## [Supplied data]

◆ ◆ ◆

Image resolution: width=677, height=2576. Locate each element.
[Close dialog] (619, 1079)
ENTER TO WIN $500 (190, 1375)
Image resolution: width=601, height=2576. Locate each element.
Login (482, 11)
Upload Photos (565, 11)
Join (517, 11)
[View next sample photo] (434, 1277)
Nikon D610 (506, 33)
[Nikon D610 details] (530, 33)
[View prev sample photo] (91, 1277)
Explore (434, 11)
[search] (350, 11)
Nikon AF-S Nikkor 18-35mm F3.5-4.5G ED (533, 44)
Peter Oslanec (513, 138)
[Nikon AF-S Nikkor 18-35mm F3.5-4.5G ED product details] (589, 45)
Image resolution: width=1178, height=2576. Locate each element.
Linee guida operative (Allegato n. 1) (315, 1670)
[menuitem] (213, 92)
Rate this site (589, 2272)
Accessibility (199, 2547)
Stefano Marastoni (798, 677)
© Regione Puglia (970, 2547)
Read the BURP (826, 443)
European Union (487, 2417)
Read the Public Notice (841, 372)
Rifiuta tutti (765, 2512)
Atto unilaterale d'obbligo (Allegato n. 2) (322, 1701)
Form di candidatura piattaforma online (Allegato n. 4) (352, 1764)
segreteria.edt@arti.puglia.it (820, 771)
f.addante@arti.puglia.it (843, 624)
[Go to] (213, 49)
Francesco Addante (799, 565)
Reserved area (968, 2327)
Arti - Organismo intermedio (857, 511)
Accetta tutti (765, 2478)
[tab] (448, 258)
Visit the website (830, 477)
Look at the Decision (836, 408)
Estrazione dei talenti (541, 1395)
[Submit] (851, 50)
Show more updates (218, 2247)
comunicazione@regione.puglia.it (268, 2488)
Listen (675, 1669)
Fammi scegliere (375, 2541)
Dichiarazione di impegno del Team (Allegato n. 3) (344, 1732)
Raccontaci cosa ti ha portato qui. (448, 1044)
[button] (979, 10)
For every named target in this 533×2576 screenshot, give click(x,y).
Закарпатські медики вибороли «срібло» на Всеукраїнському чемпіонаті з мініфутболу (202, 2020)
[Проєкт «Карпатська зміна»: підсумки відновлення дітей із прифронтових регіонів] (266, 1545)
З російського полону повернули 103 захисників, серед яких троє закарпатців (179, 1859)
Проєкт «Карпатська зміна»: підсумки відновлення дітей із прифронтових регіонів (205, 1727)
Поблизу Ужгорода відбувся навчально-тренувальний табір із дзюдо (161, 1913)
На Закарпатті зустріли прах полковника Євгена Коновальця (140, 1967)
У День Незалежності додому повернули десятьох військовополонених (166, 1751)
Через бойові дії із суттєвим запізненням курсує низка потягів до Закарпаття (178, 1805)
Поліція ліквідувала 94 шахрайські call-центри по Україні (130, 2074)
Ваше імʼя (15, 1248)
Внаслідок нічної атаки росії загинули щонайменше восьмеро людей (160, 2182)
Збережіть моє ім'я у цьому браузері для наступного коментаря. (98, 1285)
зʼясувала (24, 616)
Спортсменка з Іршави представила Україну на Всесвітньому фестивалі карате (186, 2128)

◆ ◆ ◆

## [Directions]
Full repetition needed. Write out every entry above exactly as given.

## [Solution]
Image resolution: width=677, height=2576. Locate each element.
[Close dialog] (619, 1079)
ENTER TO WIN $500 (190, 1375)
Image resolution: width=601, height=2576. Locate each element.
Login (482, 11)
Upload Photos (565, 11)
Join (517, 11)
[View next sample photo] (434, 1277)
Nikon D610 (506, 33)
[Nikon D610 details] (530, 33)
[View prev sample photo] (91, 1277)
Explore (434, 11)
[search] (350, 11)
Nikon AF-S Nikkor 18-35mm F3.5-4.5G ED (533, 44)
Peter Oslanec (513, 138)
[Nikon AF-S Nikkor 18-35mm F3.5-4.5G ED product details] (589, 45)
Image resolution: width=1178, height=2576. Locate each element.
Linee guida operative (Allegato n. 1) (315, 1670)
[menuitem] (213, 92)
Rate this site (589, 2272)
Accessibility (199, 2547)
Stefano Marastoni (798, 677)
© Regione Puglia (970, 2547)
Read the BURP (826, 443)
European Union (487, 2417)
Read the Public Notice (841, 372)
Rifiuta tutti (765, 2512)
Atto unilaterale d'obbligo (Allegato n. 2) (322, 1701)
Form di candidatura piattaforma online (Allegato n. 4) (352, 1764)
segreteria.edt@arti.puglia.it (820, 771)
f.addante@arti.puglia.it (843, 624)
[Go to] (213, 49)
Francesco Addante (799, 565)
Reserved area (968, 2327)
Arti - Organismo intermedio (857, 511)
Accetta tutti (765, 2478)
[tab] (448, 258)
Visit the website (830, 477)
Look at the Decision (836, 408)
Estrazione dei talenti (541, 1395)
[Submit] (851, 50)
Show more updates (218, 2247)
comunicazione@regione.puglia.it (268, 2488)
Listen (675, 1669)
Fammi scegliere (375, 2541)
Dichiarazione di impegno del Team (Allegato n. 3) (344, 1732)
Raccontaci cosa ti ha portato qui. (448, 1044)
[button] (979, 10)
For every named target in this 533×2576 screenshot, give click(x,y).
Закарпатські медики вибороли «срібло» на Всеукраїнському чемпіонаті з мініфутболу (202, 2020)
[Проєкт «Карпатська зміна»: підсумки відновлення дітей із прифронтових регіонів] (266, 1545)
З російського полону повернули 103 захисників, серед яких троє закарпатців (179, 1859)
Проєкт «Карпатська зміна»: підсумки відновлення дітей із прифронтових регіонів (205, 1727)
Поблизу Ужгорода відбувся навчально-тренувальний табір із дзюдо (161, 1913)
На Закарпатті зустріли прах полковника Євгена Коновальця (140, 1967)
У День Незалежності додому повернули десятьох військовополонених (166, 1751)
Через бойові дії із суттєвим запізненням курсує низка потягів до Закарпаття (178, 1805)
Поліція ліквідувала 94 шахрайські call-центри по Україні (130, 2074)
Ваше імʼя (15, 1248)
Внаслідок нічної атаки росії загинули щонайменше восьмеро людей (160, 2182)
Збережіть моє ім'я у цьому браузері для наступного коментаря. (98, 1285)
зʼясувала (24, 616)
Спортсменка з Іршави представила Україну на Всесвітньому фестивалі карате (186, 2128)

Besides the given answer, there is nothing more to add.